The scientists discovered that coffee berry borers worldwide share 14 bacterial species in their digestive tracts that degrade and detoxify caffeine. They also found the most prevalent of these bacteria has a gene that helps break down caffeine. Their research sheds light on the ecology of the destructive bug and could lead to new ways to fight it.
“Instead of using pesticides, perhaps we could target the coffee berry borer’s gut microbiota. We could develop a way to disrupt the bacteria and make caffeine as toxic to this pest as it is to other insects,” says Javier Ceja-Navarro, a scientist in Berkeley Lab’s Earth Sciences Division and lead author of the paper.
Ceja-Navarro and Eoin Brodie of Berkeley Lab led the effort with the USDA’s Fernando Vega, an expert on the coffee berry borer and one of the study’s corresponding authors. Zhao Hao, Ulas Karaoz, Trent Northen, Stefan Jenkins, and Hsiao Chien-Lim of Berkeley Lab; Francisco Infante of ECOSUR; and Petr Kosina of Mexico’s International Maize and Wheat Improvement Center also contributed.
Scientists have extensively studied the beetle, but very little research has focused on how it subsists solely on coffee berries, and the Berkeley Lab and USDA-led team is the first to explore the role of the bacteria in its gut. The idea isn’t as far-fetched as it may seem. Microbes perform key functions in all ecosystems, from cycling nutrients in the soil to shaping the human immune system from inside our digestive tract.

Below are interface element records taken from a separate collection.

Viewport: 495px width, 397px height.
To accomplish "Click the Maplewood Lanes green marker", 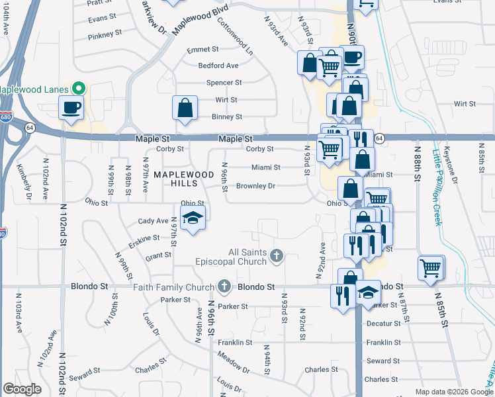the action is (x=79, y=88).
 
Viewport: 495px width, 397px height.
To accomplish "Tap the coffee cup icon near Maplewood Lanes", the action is (x=71, y=107).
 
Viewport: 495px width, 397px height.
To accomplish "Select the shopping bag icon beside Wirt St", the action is (x=185, y=108).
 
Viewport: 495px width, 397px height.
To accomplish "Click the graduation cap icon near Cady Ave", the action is (x=192, y=218).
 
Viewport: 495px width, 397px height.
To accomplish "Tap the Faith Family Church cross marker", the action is (x=224, y=287).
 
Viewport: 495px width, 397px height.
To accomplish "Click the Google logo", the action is (x=22, y=389).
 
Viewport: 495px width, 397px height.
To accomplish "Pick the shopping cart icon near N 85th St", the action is (x=431, y=268).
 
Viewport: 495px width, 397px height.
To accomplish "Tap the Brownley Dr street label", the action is (x=255, y=186).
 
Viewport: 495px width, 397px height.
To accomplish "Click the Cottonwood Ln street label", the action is (x=235, y=35).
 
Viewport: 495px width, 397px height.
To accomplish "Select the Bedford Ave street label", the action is (x=218, y=66).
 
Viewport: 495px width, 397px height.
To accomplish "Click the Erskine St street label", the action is (x=145, y=242).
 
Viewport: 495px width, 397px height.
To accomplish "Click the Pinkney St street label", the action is (x=105, y=32).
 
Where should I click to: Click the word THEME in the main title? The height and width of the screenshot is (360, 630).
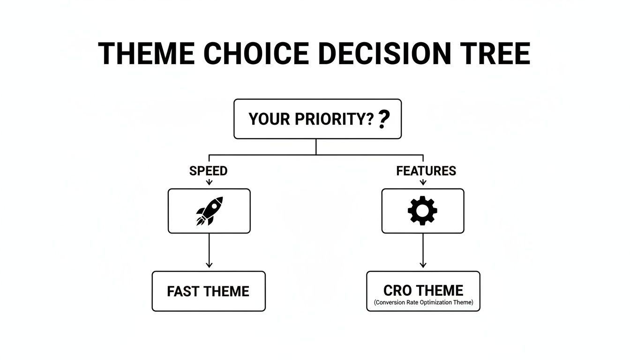pyautogui.click(x=146, y=53)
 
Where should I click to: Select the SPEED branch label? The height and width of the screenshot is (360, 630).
pyautogui.click(x=209, y=171)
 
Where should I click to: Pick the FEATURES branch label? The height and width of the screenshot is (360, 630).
pyautogui.click(x=426, y=171)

The scientists analyzed coffee berry borers from seven coffee-producing regions: Mexico, Guatemala, Puerto Rico, Hawaii, India, Indonesia and Kenya. They also studied a colony reared at the USDA’s lab in Beltsville, Maryland. Ceja-Navarro removed the digestive tracts from hundreds of deceased beetles, a painstaking process requiring micro-tweezers and steady hands.
“Before this research, I worked with atomic force microscopy, where you have to keep your hands steady, so I got good at it,” says Ceja-Navarro. “But I had to cut down on coffee!”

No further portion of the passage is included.